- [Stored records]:

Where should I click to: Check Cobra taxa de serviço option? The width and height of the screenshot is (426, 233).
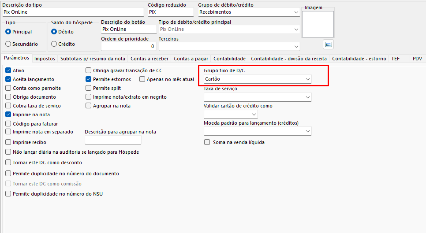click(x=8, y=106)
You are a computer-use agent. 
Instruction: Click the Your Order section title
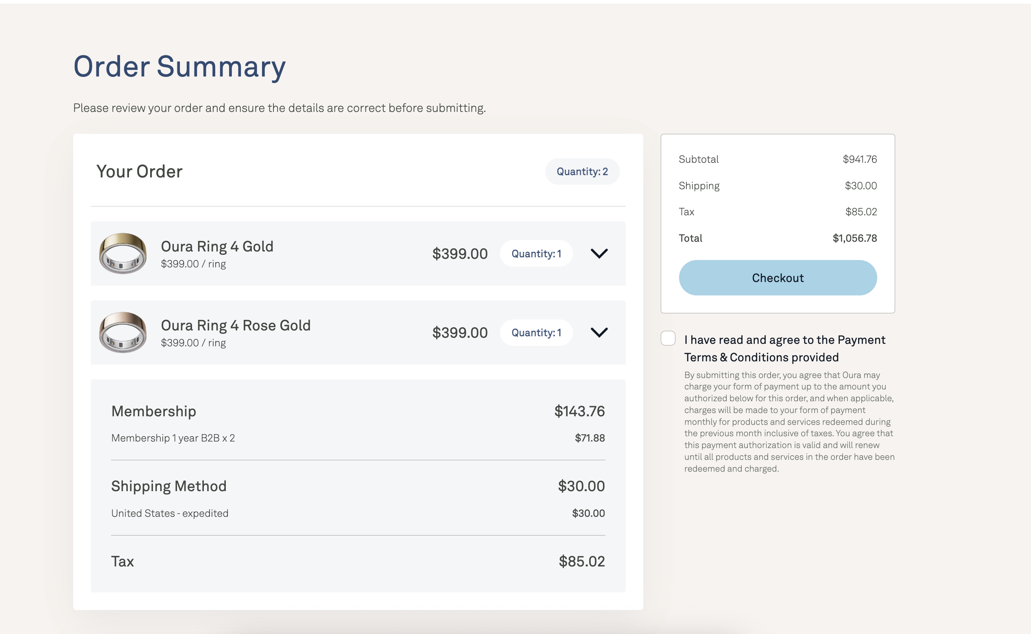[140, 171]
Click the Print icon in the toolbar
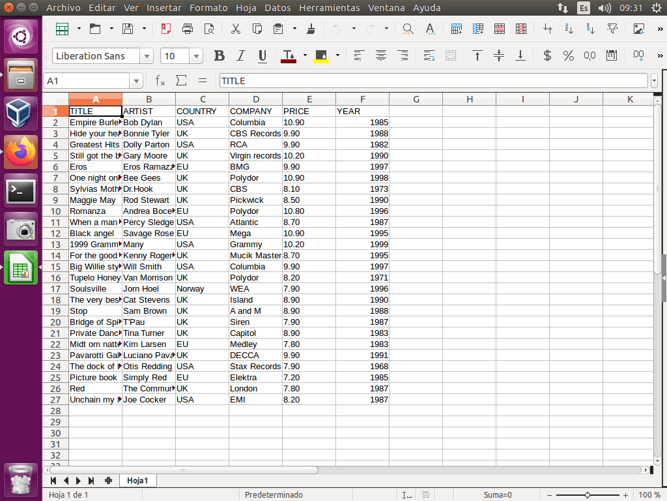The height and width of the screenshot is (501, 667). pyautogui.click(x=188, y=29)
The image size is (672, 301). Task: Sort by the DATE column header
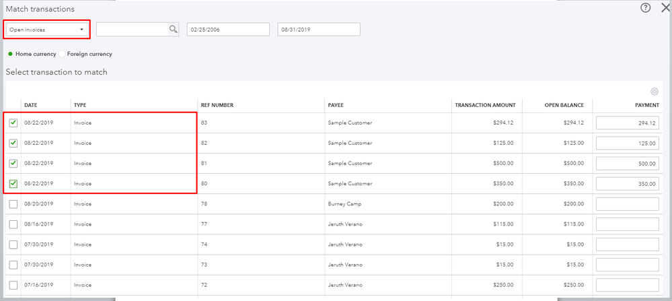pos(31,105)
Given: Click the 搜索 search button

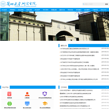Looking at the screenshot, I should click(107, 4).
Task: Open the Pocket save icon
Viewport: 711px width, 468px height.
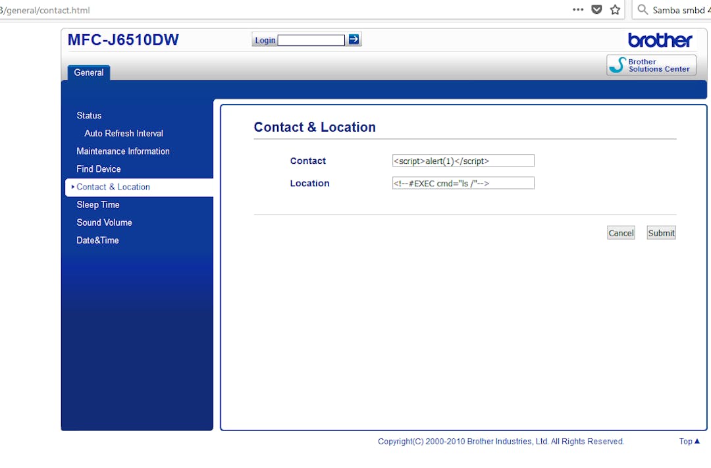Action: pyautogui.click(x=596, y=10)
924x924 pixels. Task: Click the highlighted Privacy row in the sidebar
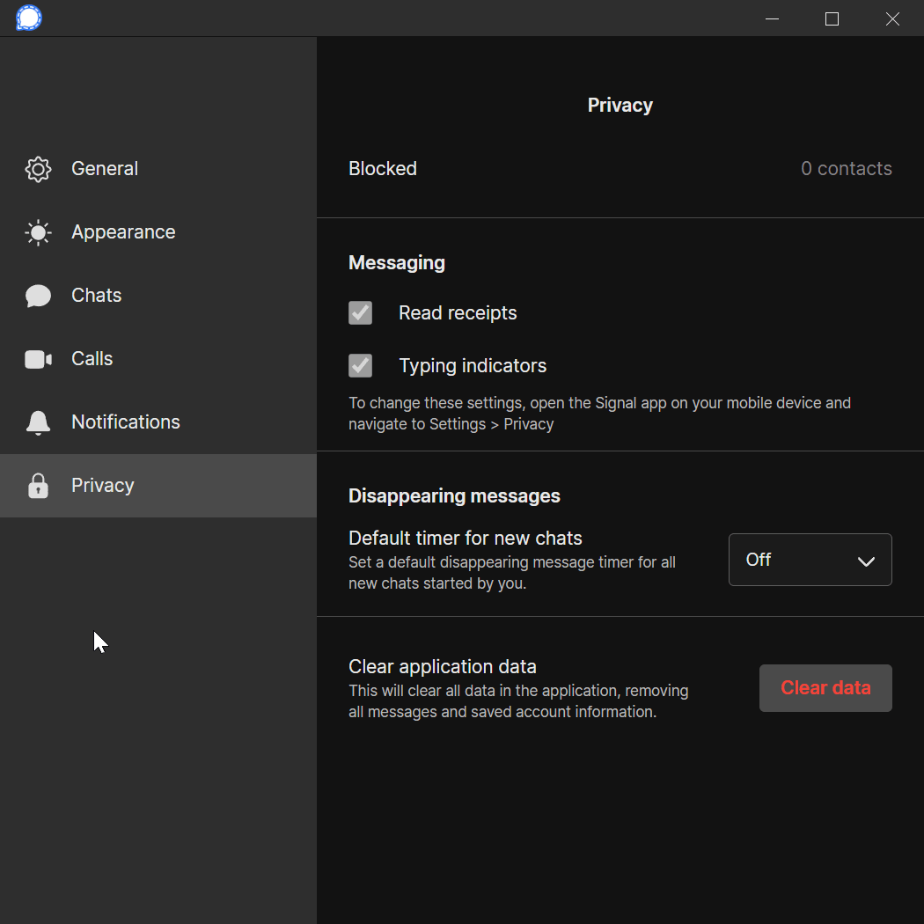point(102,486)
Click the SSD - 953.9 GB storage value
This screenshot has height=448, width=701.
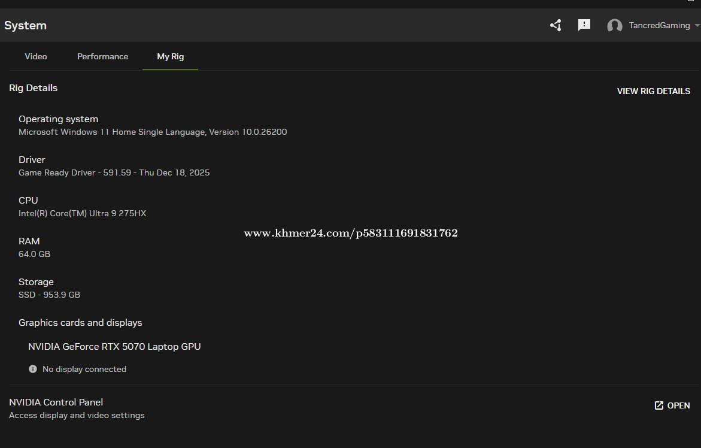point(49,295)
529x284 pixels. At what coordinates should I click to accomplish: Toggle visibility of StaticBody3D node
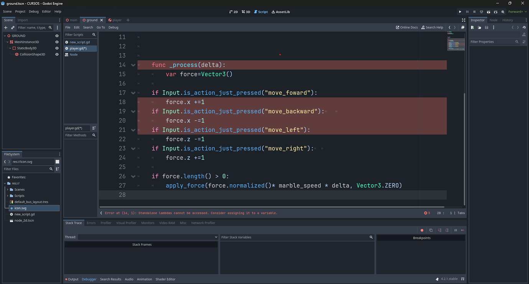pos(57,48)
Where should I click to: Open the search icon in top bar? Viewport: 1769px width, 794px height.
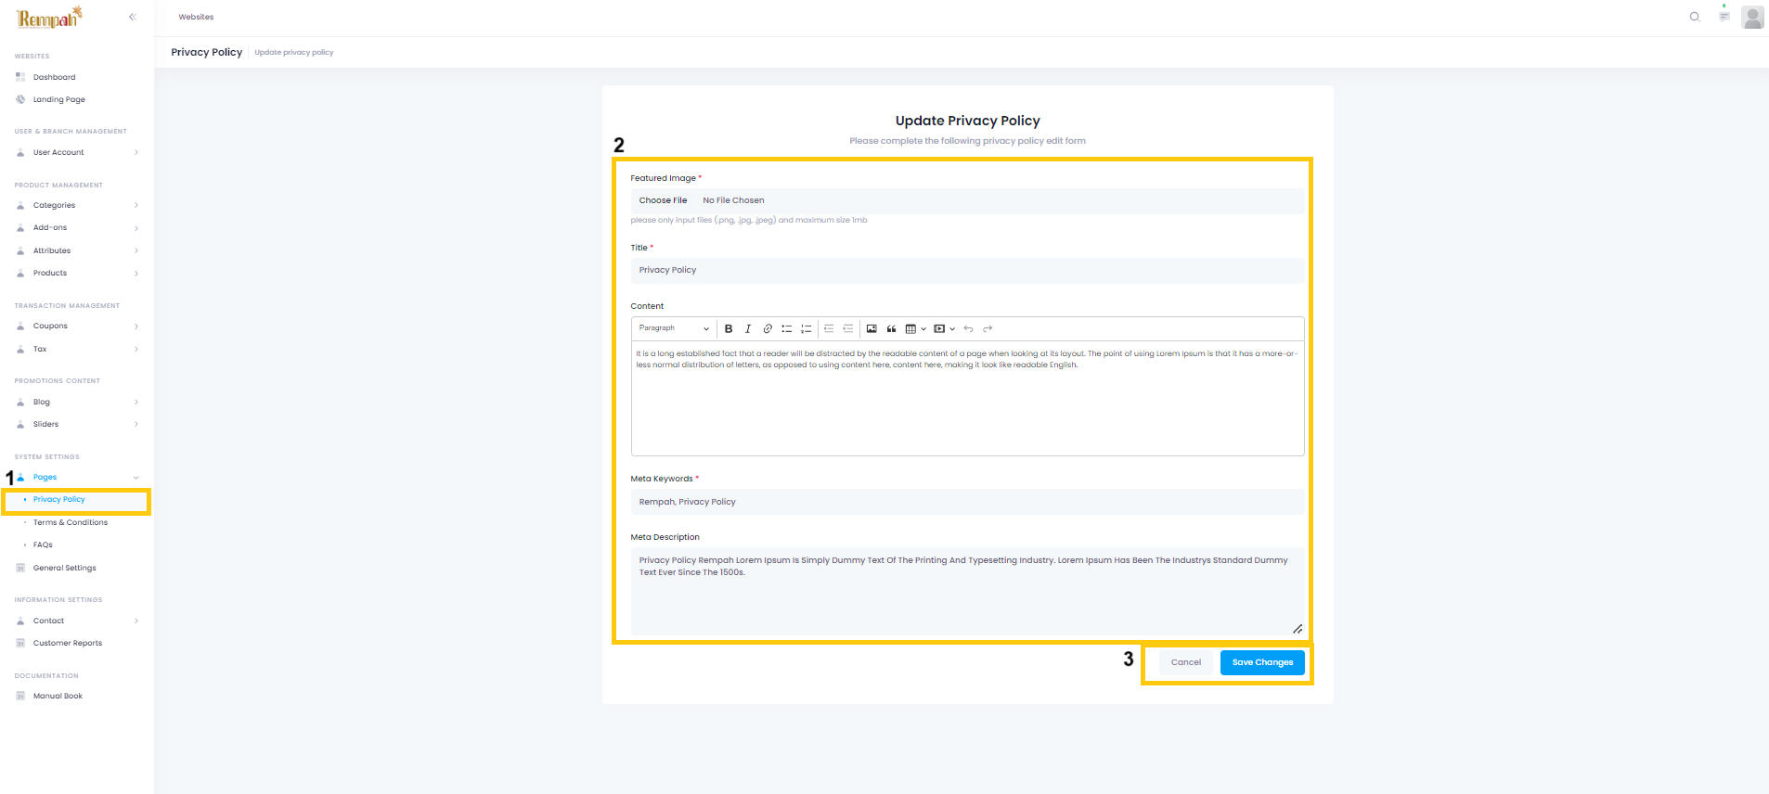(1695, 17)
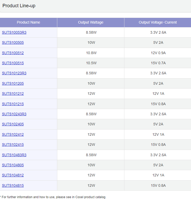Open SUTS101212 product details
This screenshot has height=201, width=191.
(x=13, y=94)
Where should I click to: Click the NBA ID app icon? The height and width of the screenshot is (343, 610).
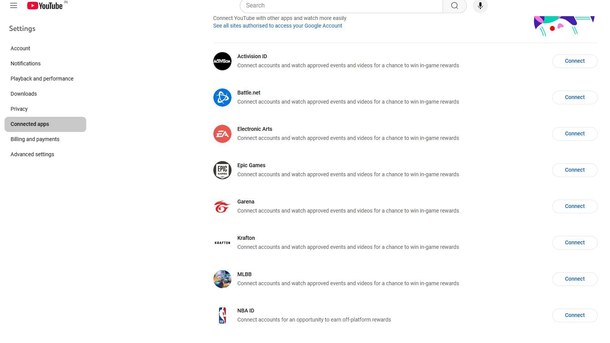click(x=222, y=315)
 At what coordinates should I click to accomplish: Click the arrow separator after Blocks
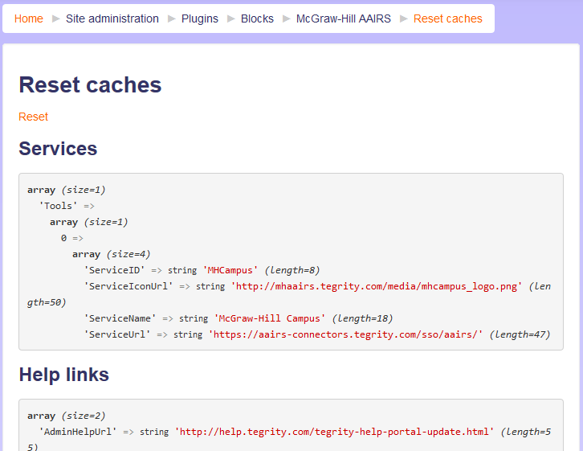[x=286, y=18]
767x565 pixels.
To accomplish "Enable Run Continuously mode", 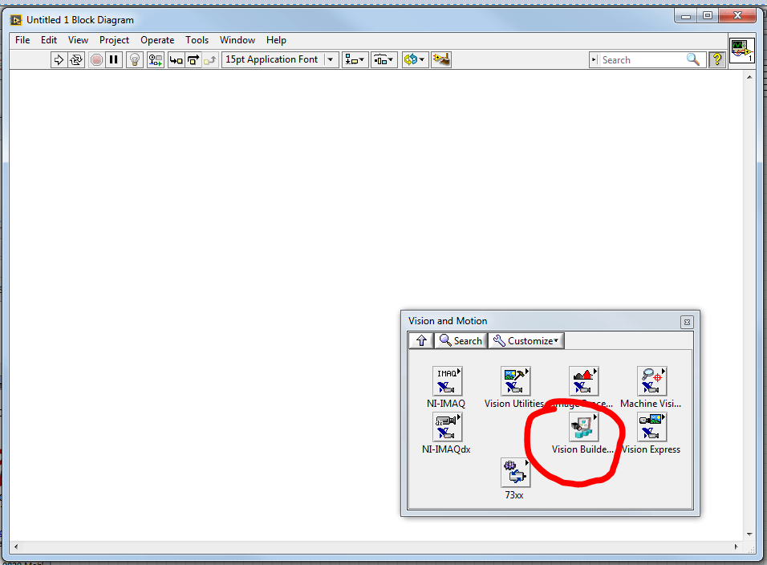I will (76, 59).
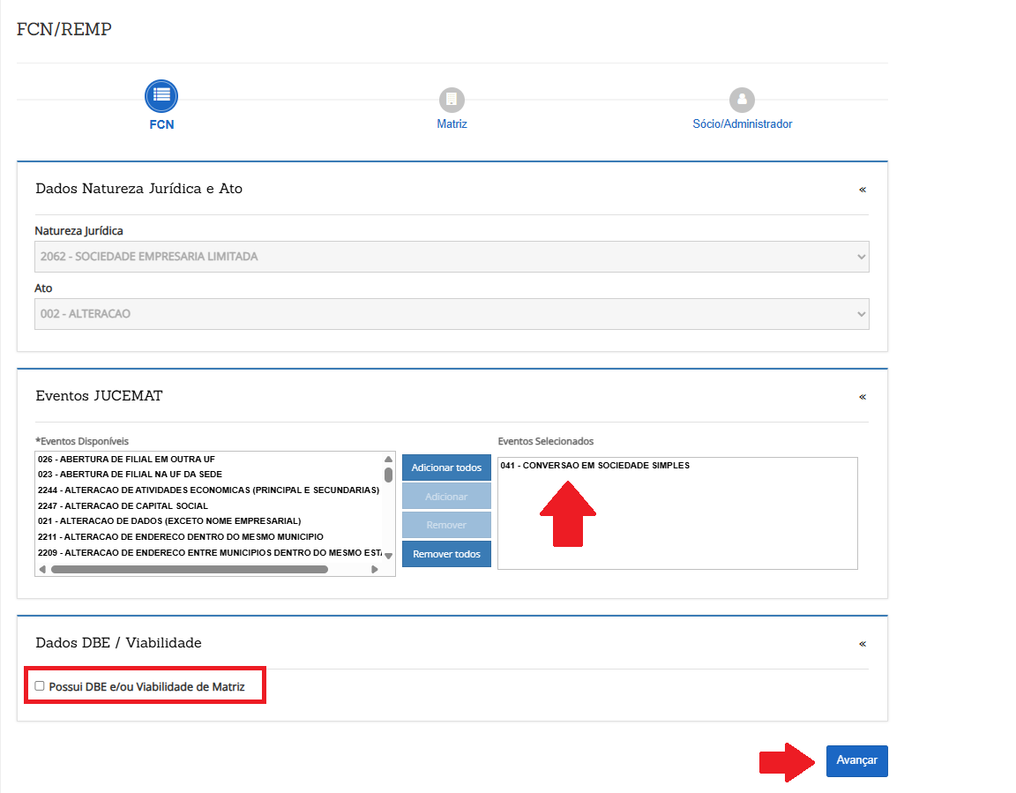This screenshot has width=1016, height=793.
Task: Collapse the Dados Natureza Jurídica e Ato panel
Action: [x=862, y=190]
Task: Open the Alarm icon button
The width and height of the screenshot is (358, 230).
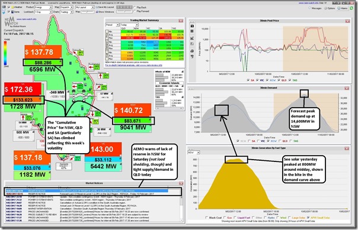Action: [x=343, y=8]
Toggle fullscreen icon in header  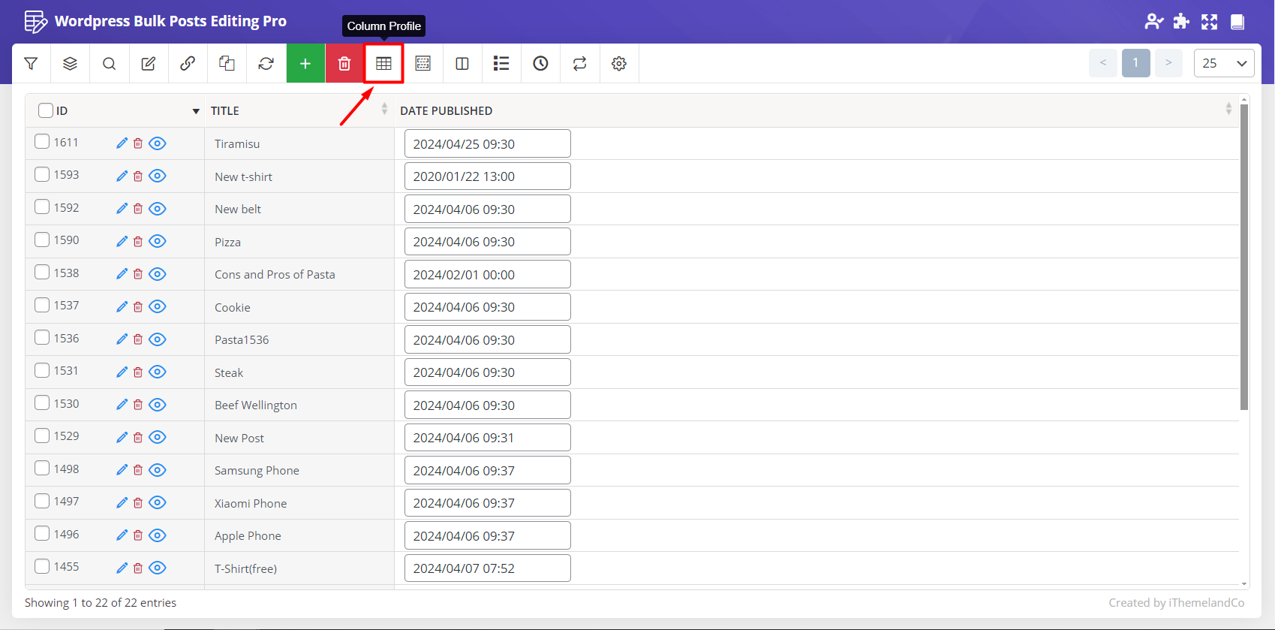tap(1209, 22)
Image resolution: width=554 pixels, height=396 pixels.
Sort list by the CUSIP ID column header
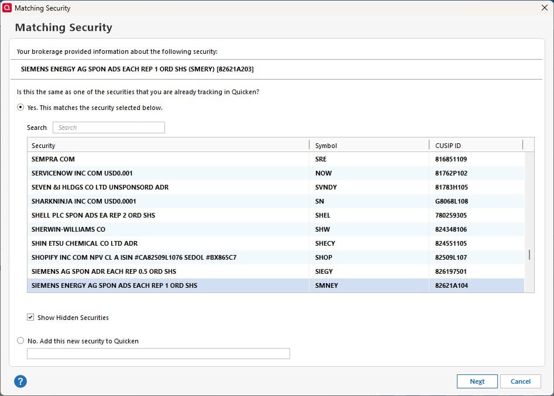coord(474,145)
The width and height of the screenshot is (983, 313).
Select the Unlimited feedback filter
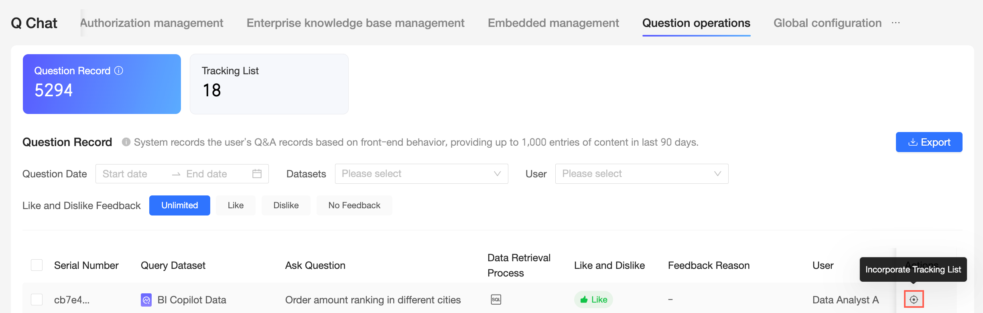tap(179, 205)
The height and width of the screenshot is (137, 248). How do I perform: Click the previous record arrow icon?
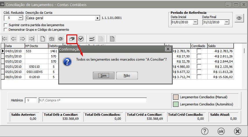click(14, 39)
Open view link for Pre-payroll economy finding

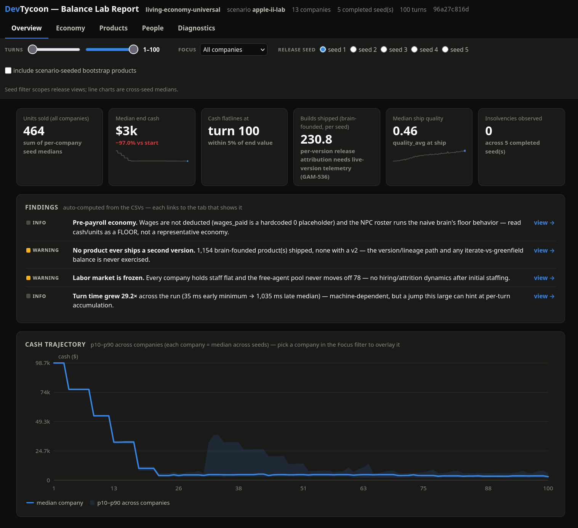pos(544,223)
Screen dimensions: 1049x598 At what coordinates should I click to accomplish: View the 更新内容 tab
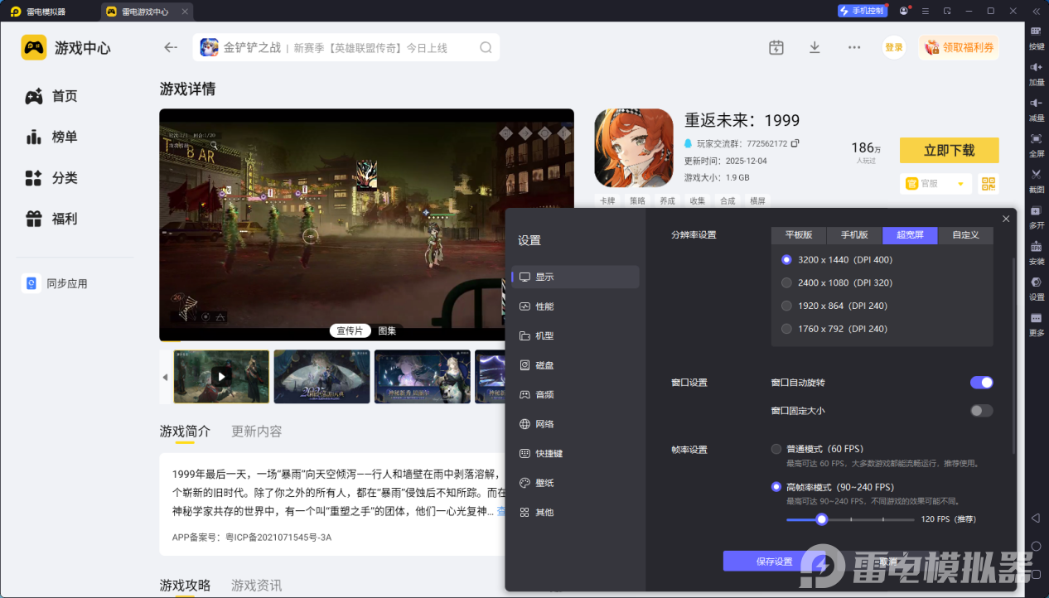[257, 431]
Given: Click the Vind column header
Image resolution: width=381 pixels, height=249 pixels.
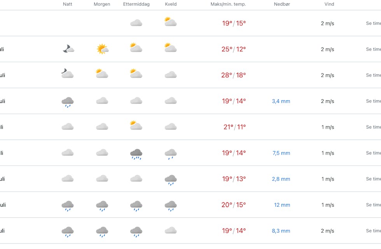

- [About this task]: Leaving out each picture, repeat exactly the lines above from the one that contains "You are a computer-use agent." through the one that contains "Click the SSD - 953.9 GB storage value".

- [Solution to this problem]:
You are a computer-use agent. 
Instruction: Click the Your Order section title
[140, 171]
Click the Print icon in the toolbar
The height and width of the screenshot is (501, 667). pyautogui.click(x=188, y=29)
The image size is (672, 301). Task: Sort by the DATE column header
pos(31,105)
Given: Click the 搜索 search button

Looking at the screenshot, I should click(107, 4).
Task: Open the Pocket save icon
Viewport: 711px width, 468px height.
Action: pyautogui.click(x=596, y=10)
924x924 pixels. Task: Click the highlighted Privacy row in the sidebar
point(102,486)
Click the SSD - 953.9 GB storage value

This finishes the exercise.